52/ Sen Benim Kardeşimsin Baran

259 26 113
                                    

Bol yorum yapmazsanız Erlik olur sizi yer altına götürür kendime kurban ederim!

Bol yorum yaparsanız Tulpar olur , sadece yiğit , er ve kahraman kişilerin binebildiği sırtıma alır sizi de gezdiririm. At formumla koşarak , ardından kanat formumla uçarak sizi Türk'ün semasında rüzgar gibi dalgalandırırım...

Mitoloji köşemizden sonra bölümümüze geçebiliriz!

•••

Tim İstanbul'a dönmüştü. Azer evinde uyuduğu gecede sadece Baran'ı düşünmüştü ve birkaç gündür ki halini düşününce de neden olduğunu kestirebilmişti. Ama emin değildi. Emin olabilmek adına İstanbul'a döndükten sonra Seyhan'ı eve bırakırken peşine Baran'ı da takmıştı. Baran da el mahkûm gitmişti. Eve Seyhan'ı bırakıp tembihledikten sonra Azer arabayı sessiz bir orman yolunda durdurmuştu.
Baran neden durduklarını anlamaya çalışırken aynı zamanda da Azer'e döndü.

"Hayırdır birader? Niye durduk?"

Azer depderin bir nefes aldı.

"Baran seninle düz konuşacağım. Bilirsin kıvırmayı sevmem. Sen de kıvırmazsın. Seninle açık açık konuşalım kardeşim."

Baran anlamaz bir ifadeyle Azer'e bakarken Azer'in ciddi bakışlarından bir şeyler sezmişti.

"Konuşalım birader."

Azer kemerini çözüp tüm bedeniyle Baran'a döndü. Baran'da krmerini çözmüştü ama Azer'e dönmemişti.

"O gece bana geldiğinden beri durgunsun. Asla konuşmuyorsun , az yiyorsun. Dedim belki ailevi bir sorunu vardır. Kendi hayatıyla ilgilidir falan ama... Sonra bir şey fark ettim. Sanıyorum ki sen benim bacım Seyhan'ı gördüğünden beridir böylesin? Yanlışsam düzelt."

Azer pür dikkat Baran'a bakarken Baran hemen cevap verdi.

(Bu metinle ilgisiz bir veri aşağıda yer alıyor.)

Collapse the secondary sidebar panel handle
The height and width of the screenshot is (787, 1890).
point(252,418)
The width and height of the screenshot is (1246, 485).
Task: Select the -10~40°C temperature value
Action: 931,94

"Ufak bir yanlışın var Azer. Ben Seyhan'ı gördüğümden beri böyle değilim. Ben Seyhan'ın senin kardeşin olduğunu öğrendiğimden beri böyleyim." Duraksadı ve bir süre sonra devam etti."Hayatımda hiç aşık olmadım. Aşk nedir bilmem , bi' Karaca'yla sana bakarım. Ama o gece... Ben sana çok değer veririm Azer. Aileni de hep anlatırsın , bilirim. Ben senden çok utandım. Bakamadım yüzüne. Çünkü kardeşim dediğim adamın kardeşine , ister istemez o gözle baktım."

Baran sessiz kaldığında Azer dişlerini gevşetti. Sinirlenmişti ama Baran Seyhan'a aşık diye değildi. Aslına bakılırsa nedenini o da bilmiyordu. Bir süre hayatını düşündü. Çok güzel giden bir ilişkisi vardı. Ailesiyle arası iyiydi. Kardeşi şerefsiz kocasından boşanmış ve okulunu da bitirmişti. Daha ne isteyebilirdi ki?

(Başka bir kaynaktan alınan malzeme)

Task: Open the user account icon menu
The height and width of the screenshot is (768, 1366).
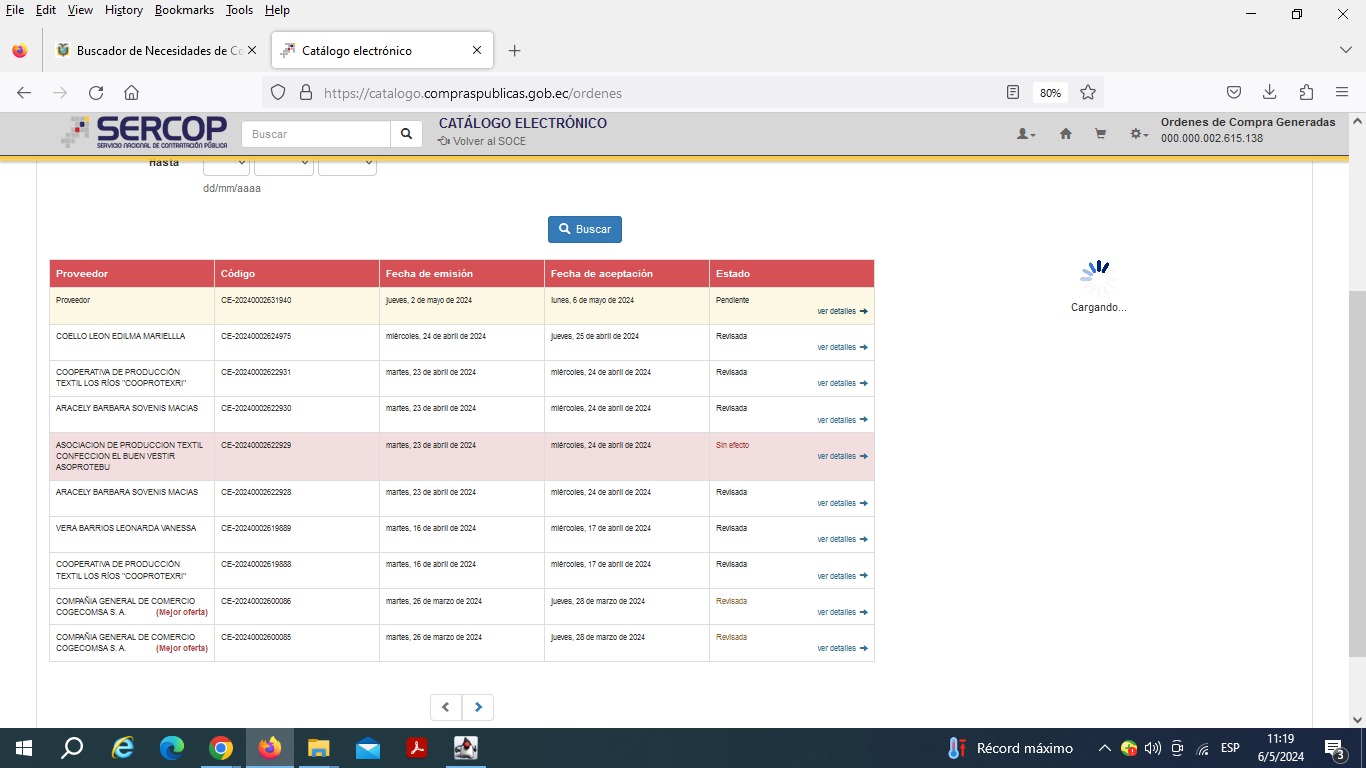Action: pyautogui.click(x=1025, y=134)
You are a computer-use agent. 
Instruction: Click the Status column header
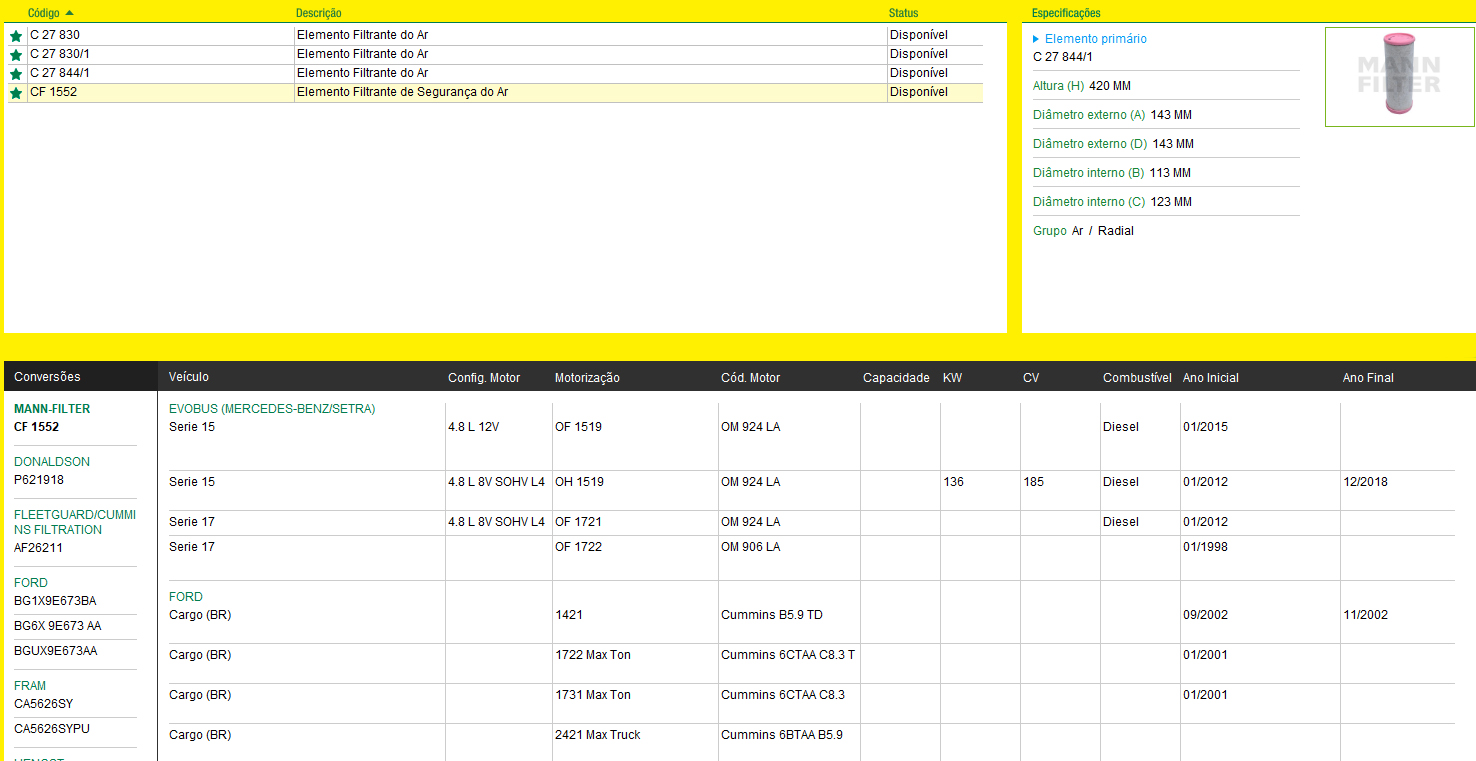[903, 13]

"Sen benim kardeşimsin , Baran. Ne olursa olsun niyetinin kötü olmadığını da biliyorum. Fakat-" Baran Azer'in sözünü büyük bir çabuklukla kesti.

"Fakat bu iş olmaz biliyorum. Olsun demeni de beklemiyorum zaten. Sadece kendimi sana karşı çok mahçup hissettim..."

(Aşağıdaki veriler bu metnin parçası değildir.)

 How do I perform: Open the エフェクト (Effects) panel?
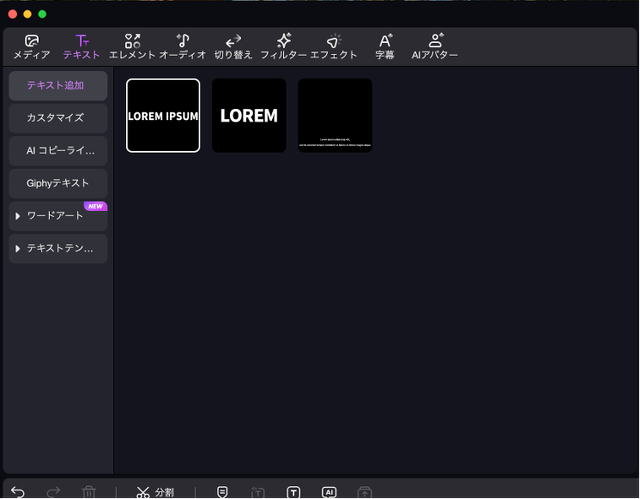click(x=334, y=46)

"Fakat! Fakat Seyhan daha eşinden yeni boşandı. Üstelik ilk evliliğini de ben izin vermediğim halde yapmıştı. Yani Seyhan'ı henüz tekrar bir evlilik içinde görmek istemiyorum. Ki zaten muhtemelen Seyhan'ın hiçbir şeyden haberi yok. Ayriyetten de henüz okulunu yeni bitirdi. Onun şu sıralar evlilik düşündüğünü de düşünmüyorum." Bir süre es verdi ve devam etti. "Ha Baran , şunu da söyleyim. Ne zaman ikiniz karşıma gelirsiniz , biz birbirimizi seviyoruz diye. O zaman bu konuyu konuşuruz. Ama sen şimdi bu konuyu kapatıyorsun ve o zamana kadar da açmıyorsun. Hem belki o zaman hiç gelmeyecek. Kendini boş yere üzüp , harap edip durma. Seyhan benim kardeşimse sen de benim kardeşimsin."